I don't believe that Stargate is "yesterday's data center". It's being built in multiple phases and Oracle has access to Nvidia's roadmap. They know 200 kW/rack is coming. The newer phases could easily be built out to support Rubin and Feynman.

200 kW/rack is absolutely insane to me. The power consumption of these facilities is just...ridiculous.

The compute power is also ridiculous.

Some of the reason for the high density is that you need devices physically close to each other to share such bandwidth. It’s not because we’re limited by the physical building space, because we can construct buildings all day long.
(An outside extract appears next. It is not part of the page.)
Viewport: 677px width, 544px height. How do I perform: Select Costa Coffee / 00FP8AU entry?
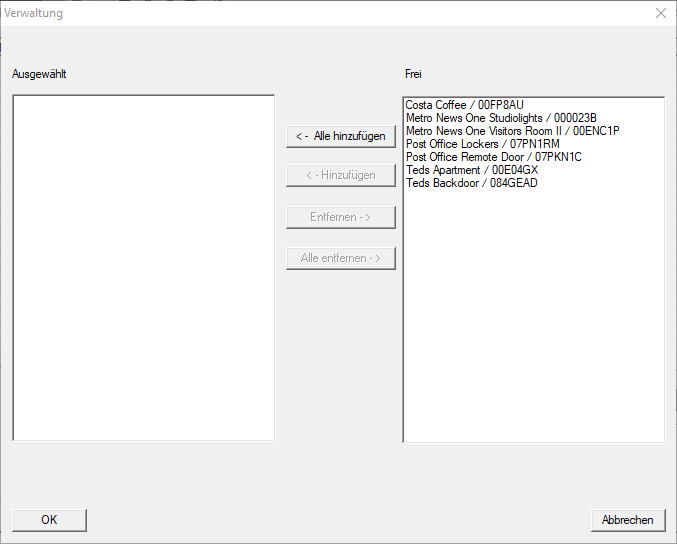click(x=464, y=105)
Sending bits around at ultra high speed is hard and you need to keep all of the devices physically close to avoid having your interconnect costs explode.

With respect to consumption, it’s pretty efficient vs older traditional servers, though I know workloads like that aren’t completely fungible. Nonetheless it bears keeping in mind that a single GB200 NVL72 rack provides 1.4 ExaFLOPS of AI compute (at FP4 precision, ideal circumstances, but this is envelope math all around). So it’s power efficient, for what it is.

Oh, I have no doubt it is functionally efficient. I'm just amazed given the system deployments I've been party to, and the tiny amount of per rack energy usage comparatively speaking given the functionality of those systems.

Like, what in the good god damn are we using all this energy for?

> Like, what in the good god damn are we using all this energy for?

Bad AI porn, terrible AI music, AI scams and completely devastating the labor market.

And based on the recent Anthropic/Pentagon rift... I guess also creating autonomous kill-bots and doing mass surveillance.

Just a bunch of super cool stuff.

Since you and me and everyone else will foot the elecricy bill. Energy consumption or efficiency is not a concern.

It's the water use that concerns me

So what's the theory that goes with this about why cnbc are reporting that openai are walking because they want newer nvidia hardware? CNBC are clueleess? People at openai are lying to cnbc? cnbc are fabricating stories while drunk?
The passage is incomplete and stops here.